Moreover, the group that is popularly responsible for the killings in the Democratic Republic of Congo (DRC) is the "Democratic Forces for the Liberation of Rwanda” (FDLR)—the same group that executed the genocide before fleeing to the DRC.
Yabili is not finished. He writes that "Kagame—de-facto leader of Rwanda since 1994—has set an adverse precedent by pushing a constitutional reform that granted himself the opportunity to stay in power until 2034.”
Did Kagame hit campaign trail to mobilize for this constitutional reform? No.
Debate on term limits is mostly emotive and has many faces. For example, what Yabili calls "adverse precedent,” millions of Rwandans call favorable precedent—in fact, 98.3% of Rwandans said yes to the constitutional amendment that would allow Kagame to run for another term.
In seeking to extend tenure for Kagame, Rwandans reflected on their own context and weighed the odds. They decided not to gamble their future on untested leaders — for now. Besides, what is moral about term limits when people have democratic rights to elect leaders they want?
What was the context and motivation of Americans when they allowed President Franklin Delano Roosevelt to stay on a bit longer? Why would it be moral for Israel or United Kingdom not to have term limits and immoral for Rwanda to act in similar way?
Why are developmental states that are trying hard to uplift the lives of their people the very ones that are most viciously attacked? Are they being punished for defying "conventional wisdom” on how African countries are supposed to behave?

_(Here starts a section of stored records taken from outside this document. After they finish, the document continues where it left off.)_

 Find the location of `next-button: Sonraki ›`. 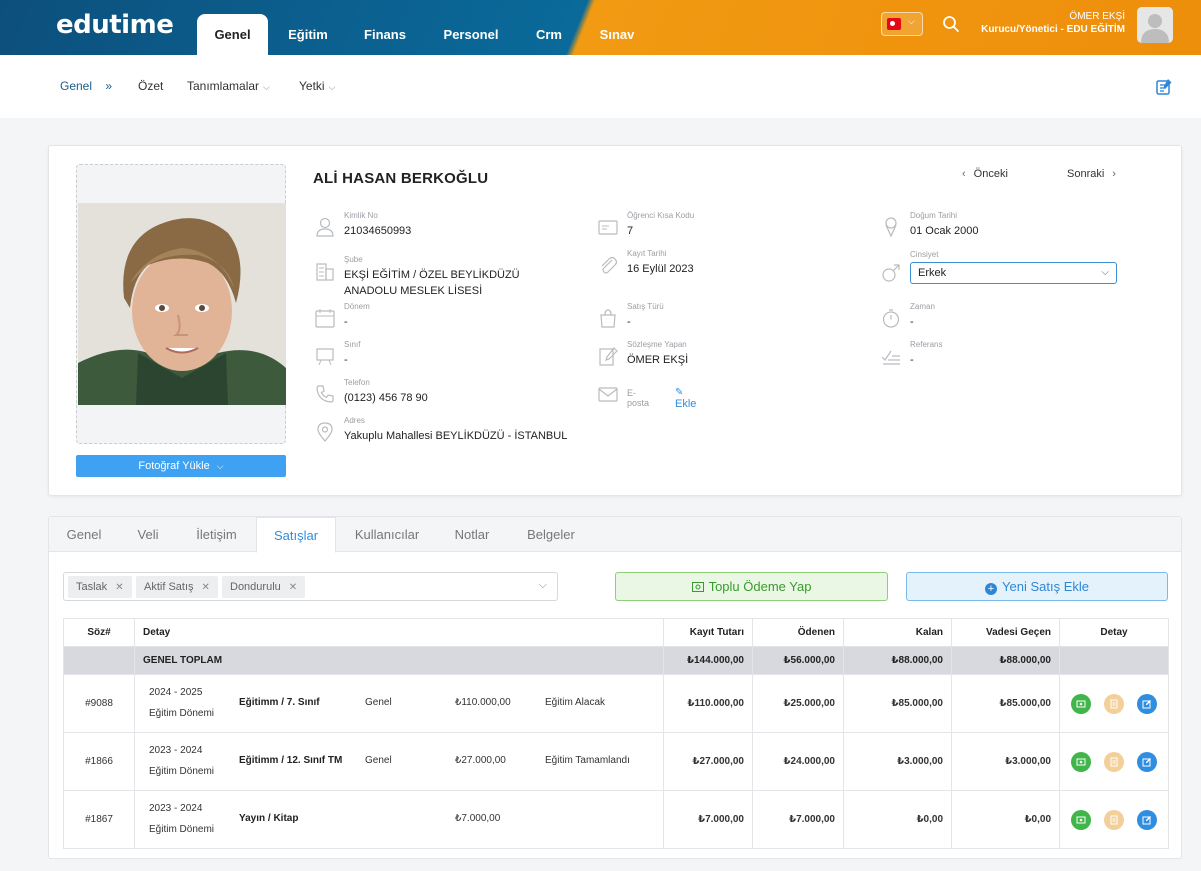

next-button: Sonraki › is located at coordinates (1092, 174).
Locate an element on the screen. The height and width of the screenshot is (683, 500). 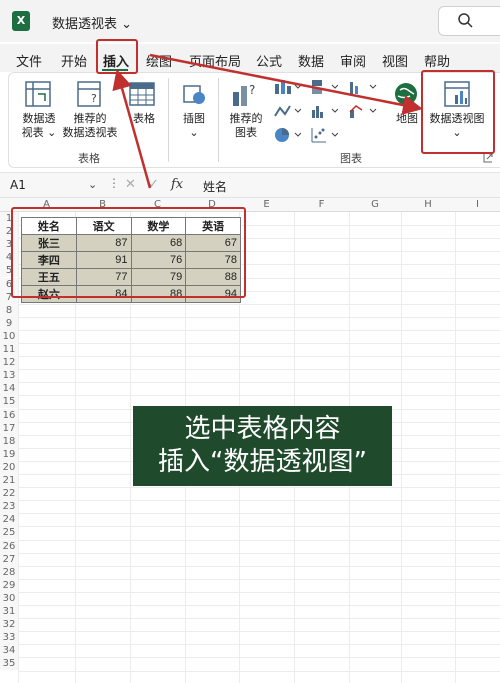
arrow-to-pivot-chart is located at coordinates (286, 84).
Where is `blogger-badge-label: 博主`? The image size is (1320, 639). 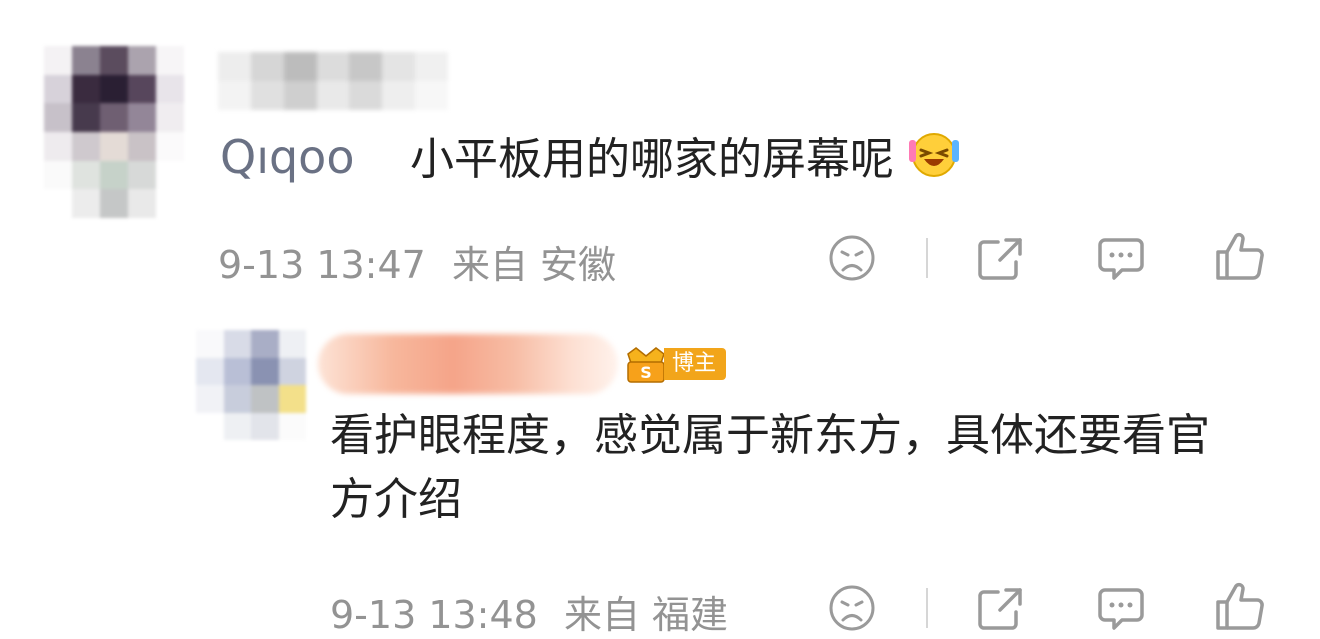 blogger-badge-label: 博主 is located at coordinates (696, 364).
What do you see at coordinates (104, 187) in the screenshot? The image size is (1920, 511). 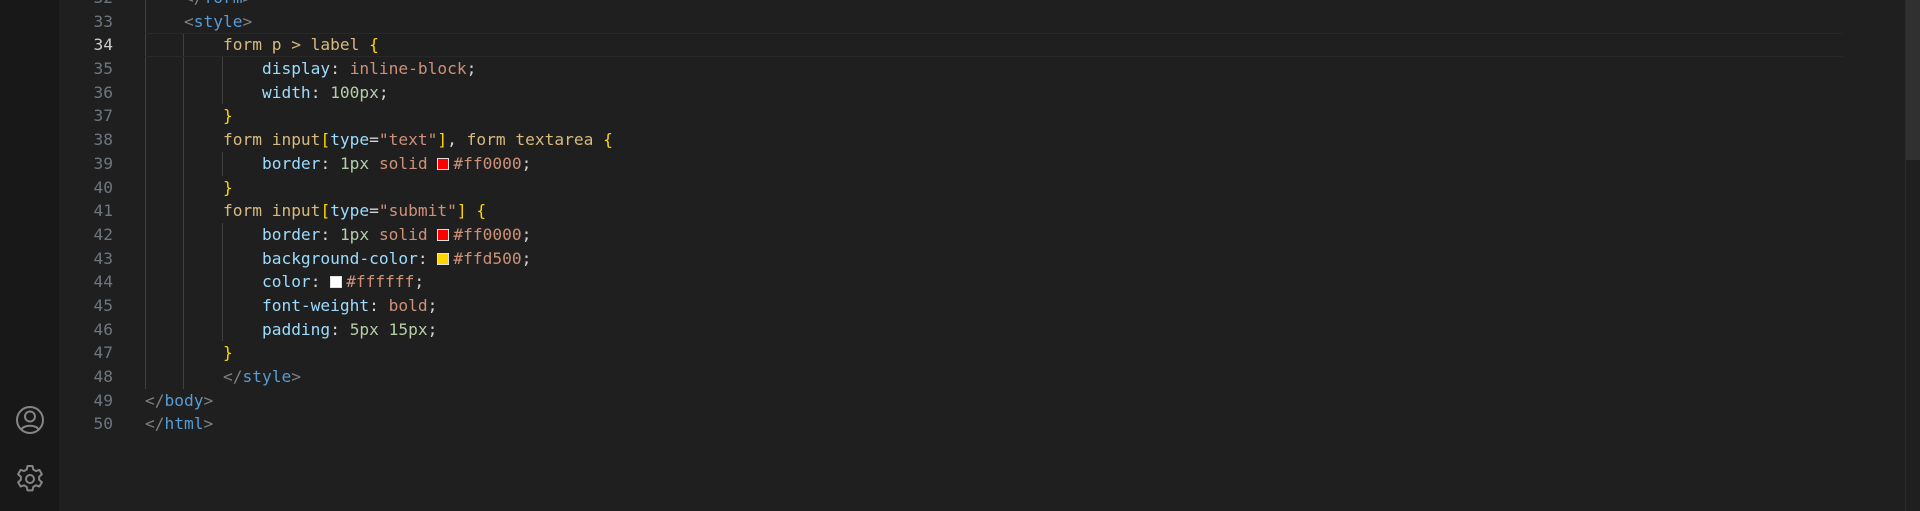 I see `line-number: 40` at bounding box center [104, 187].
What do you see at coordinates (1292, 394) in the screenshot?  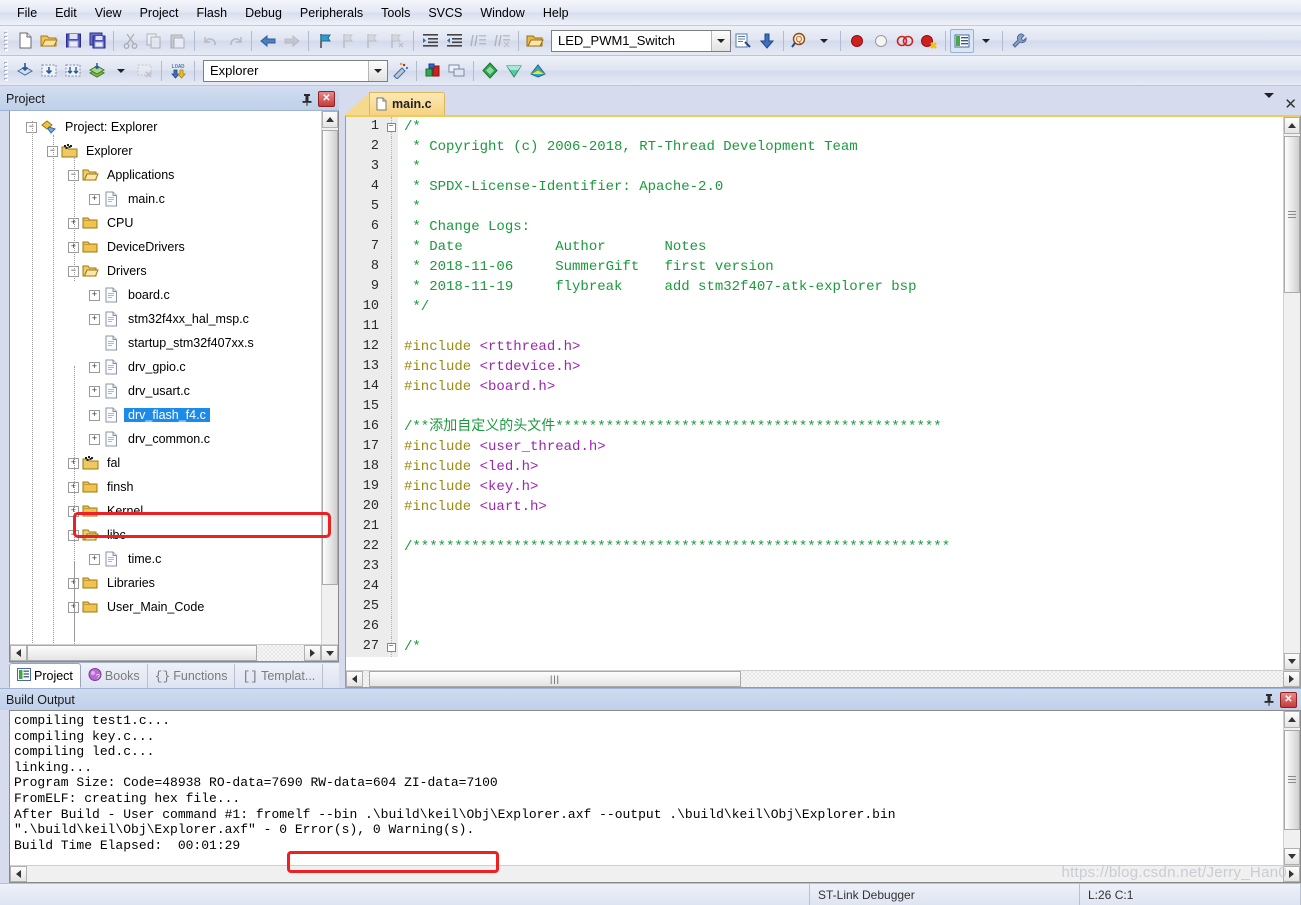 I see `editor-vertical-scrollbar` at bounding box center [1292, 394].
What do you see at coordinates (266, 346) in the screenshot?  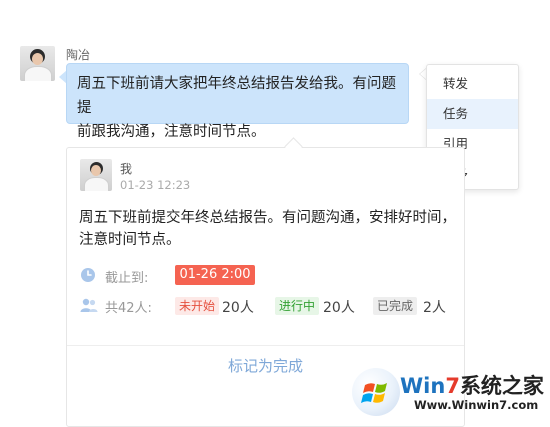 I see `card-divider` at bounding box center [266, 346].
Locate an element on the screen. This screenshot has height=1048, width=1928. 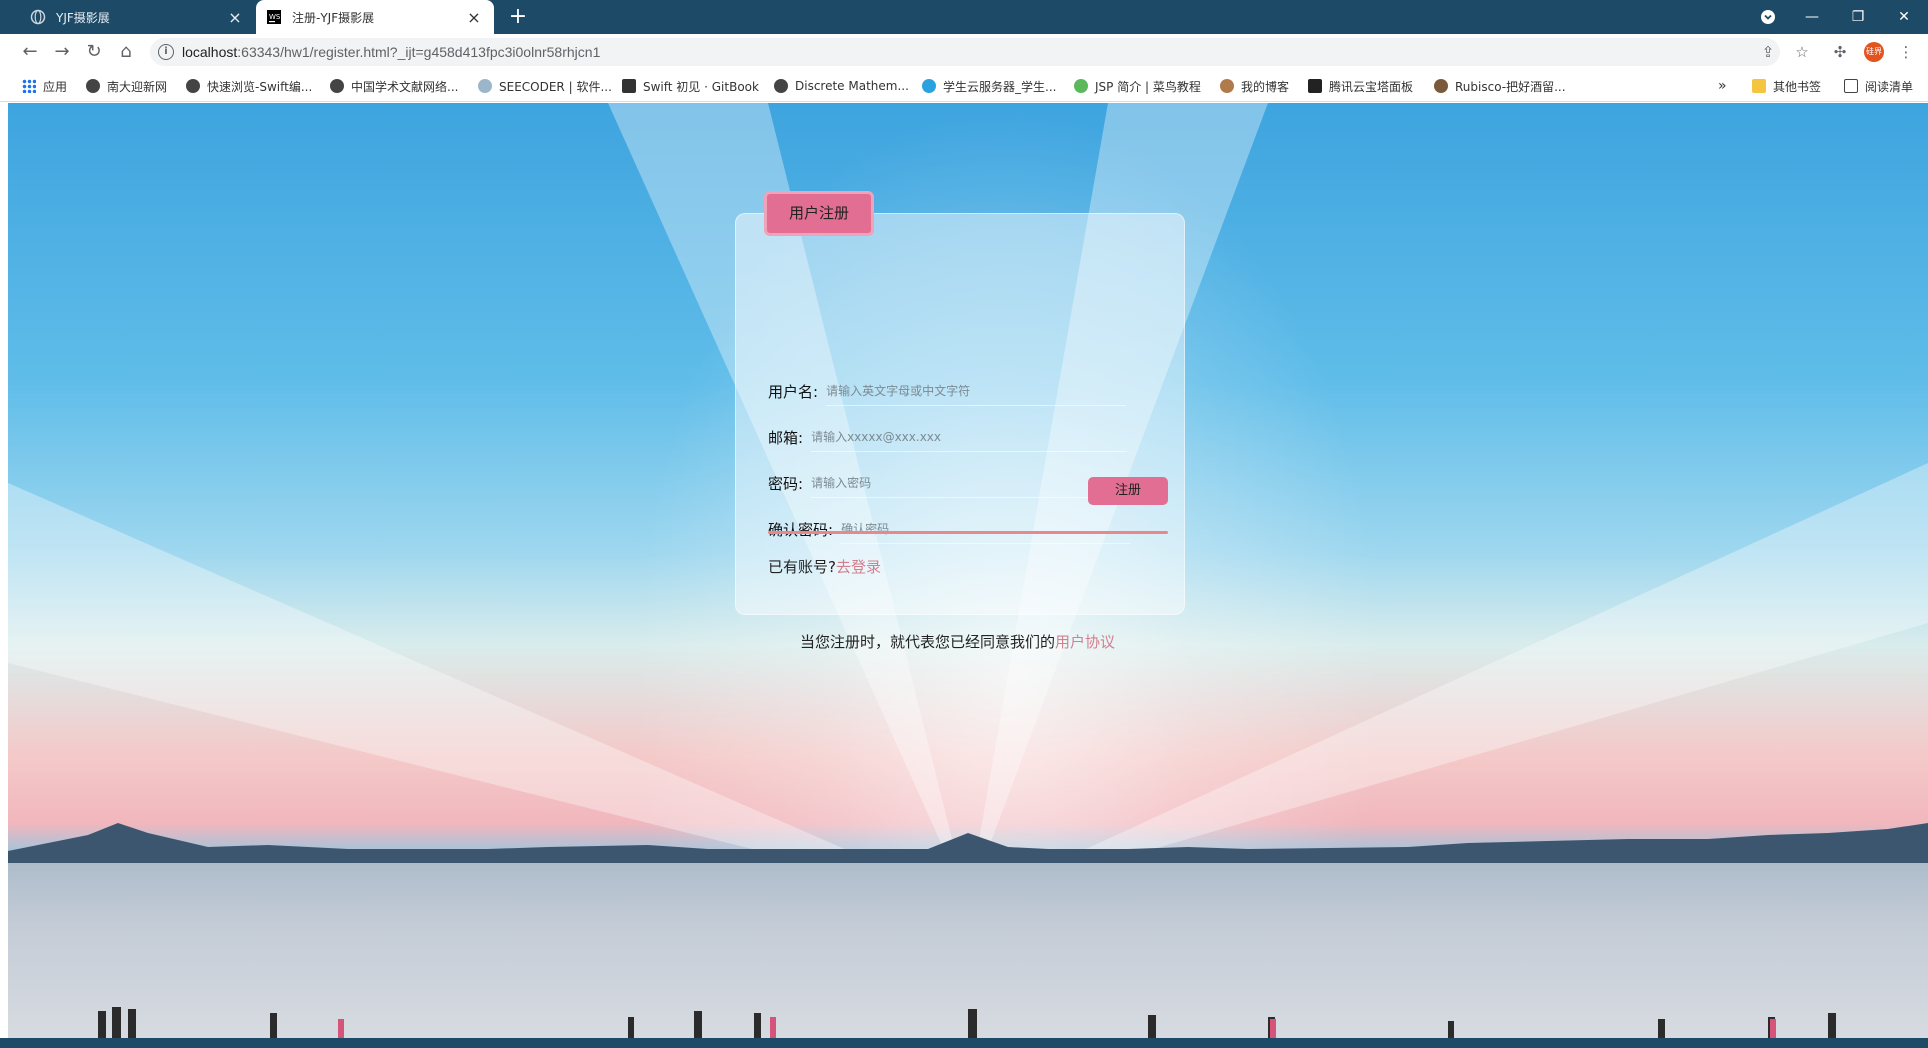
other-bookmarks: 其他书签 is located at coordinates (1786, 86).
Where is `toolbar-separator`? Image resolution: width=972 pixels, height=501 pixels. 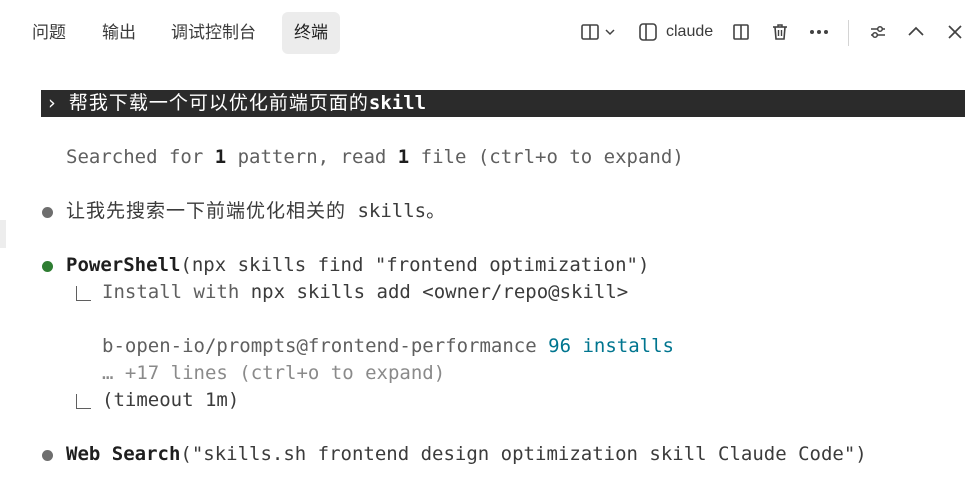
toolbar-separator is located at coordinates (848, 33).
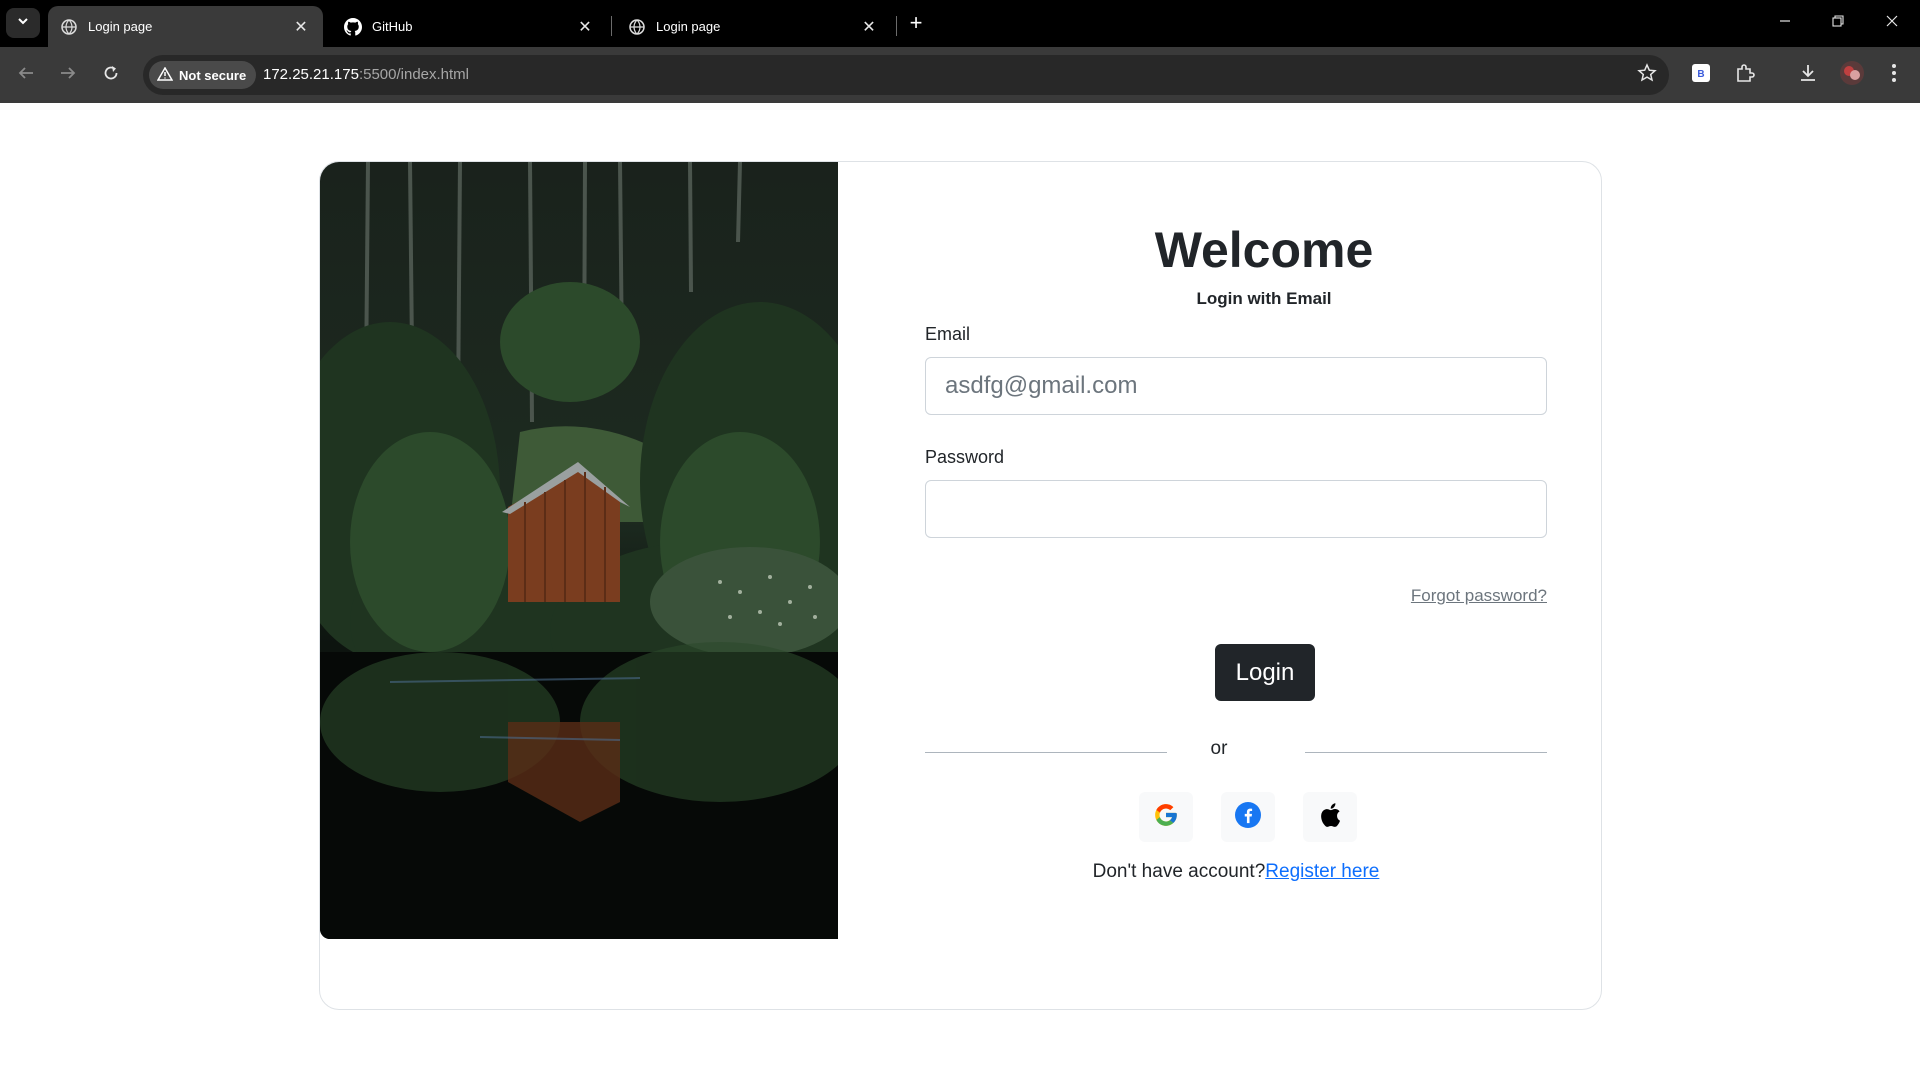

For example, Rwanda is one of the few countries that achieved all the MDGs and was just cited by the UN Human Development Index as having made the most progress worldwide in the last 25 years.
But most important is that Rwandans believe President Kagame is a revolutionary leader with a mission that needs to be fulfilled irrespective of how long it takes. Many continue to look at him not as a career politician but a guardian of Rwanda’s transformation and dignity.
Many continue to compare him with grand master Lee Kuan Yew of Singapore who reigned for 34 years. Just like it was moral for Harvard University to host Lee in 1967 and 2000, it was moral for Harvard to host Kagame in 2016.
Morrison Rwakakamba is a Ugandan HIID Merit Scholar & Mason Fellow in Public Policy Management at the Harvard Kennedy School.